» **SOURCE EXTRACT**
[Begin]

Chia-Kai's AMMAI: February 2008

Tuesday, February 26, 2008

[List] Research on Feature Points

This list is ordered in topics (may not be correct), from old to new. It should be noted that this list is far from completed and I will try to update it from time to time. A good overview of the field of feature detection can be find at Wikipedia (link).

[Parameter and Description Improvement and Optimization]

Y. Ke and R. Sukthankar. PCA-SIFT: A More Distinctive Representation for Local Image Descriptors. CVPR2004. (link)
H. Bay, T. Tuytelaars, L. Van Gool, SURF: Speeded Up Robust Features, ECCV2006. (link)
S. Winder and M. Brown, Learning Local Image Descriptors, CVPR2007. (link)
G. Hua, M. Brown and S. Winder, Discriminant Embedding for Local Image Descriptors, ICCV2007. (link)

[Efficient Matching]

K. Grauman and T. Darrell. The Pyramid Match Kernel: Discriminative Classification with Sets of Image Features. ICCV2005. (link)

[End]

» **GIVEN MATERIAL**
[Begin]

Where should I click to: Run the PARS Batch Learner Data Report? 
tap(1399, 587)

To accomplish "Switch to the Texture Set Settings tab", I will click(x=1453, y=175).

[End]

» **BRIEF 1**
From the post on feature point research, copy out the stretch from "Y. Ke and R." through "Features. ICCV2005. (link)".
» **BRIEF 2**
According to the post on feature point research, who wrote the paper on the Pyramid Match Kernel?
» **BRIEF 3**
Pick up the post on feature point research where it stops and keep writing it.

» **EXERCISE RESULT 1**
Y. Ke and R. Sukthankar. PCA-SIFT: A More Distinctive Representation for Local Image Descriptors. CVPR2004. (link)
H. Bay, T. Tuytelaars, L. Van Gool, SURF: Speeded Up Robust Features, ECCV2006. (link)
S. Winder and M. Brown, Learning Local Image Descriptors, CVPR2007. (link)
G. Hua, M. Brown and S. Winder, Discriminant Embedding for Local Image Descriptors, ICCV2007. (link)

[Efficient Matching]

K. Grauman and T. Darrell. The Pyramid Match Kernel: Discriminative Classification with Sets of Image Features. ICCV2005. (link)

» **EXERCISE RESULT 2**
K. Grauman and T. Darrell.

» **EXERCISE RESULT 3**
K. Grauman and T. Darrell. Pyramid Match Hashing: Sub-Linear Time Indexing Over Partial Correspondences. CVPR2007. (link)

[Visual Word]

J. Sivic and A. Zisserman. Video Google: Efficient Visual Search of Videos Toward Category-Level Object Recognition. CVPR 2003. (link)
D. Nistér and H. Stewénius. Scalable Recognition with a Vocabulary Tree. CVPR2006. (link)
J. Philbin, O. Chum, M. Isard, J. Sivic and A. Zisserman. Object Retrieval with Large Vocabularies and Fast Spatial Matching. CVPR 2007. (link)
G. Schindler, M. brown, and R. Szeliski. City-Scale Location Recognition. CVPR 2007. (link)
O. Chum, J. Philbin, J. Sivic, M. Isard, and A. Zisserman. Total Recall: Automatic Query Expansion with a Generative Feature Model for Object Retrieval. ICCV2007. (link)
P. Quelhas, F. Monay, J.-M. Odobez, and D. Gatica-Perez, A Thousand Words in a Scene. PAMI2007. (link)

[Scene Reconstruction]

M. Brown and D. G. Lowe. Unsupervised 3D Object Recognition and Reconstruction in Unordered Datasets. 3DIM2005 (link)
N. Snavely, Ｓ. M. Seitz, and R. Szeliski, Photo Tourism: Exploring Photo Collections in 3D. SIGGRAPH2006. (link)
M. Goesele, N. Snavely, B. Curless, H. Hoppe, S. M. Seitz, Multi-View Stereo for Community Photo Collections. ICCV2007 (link)
I. Simon, N. Snavely, and S. M. Seitz. Scene Summarization for Online Image Collections. ICCV2007. (link)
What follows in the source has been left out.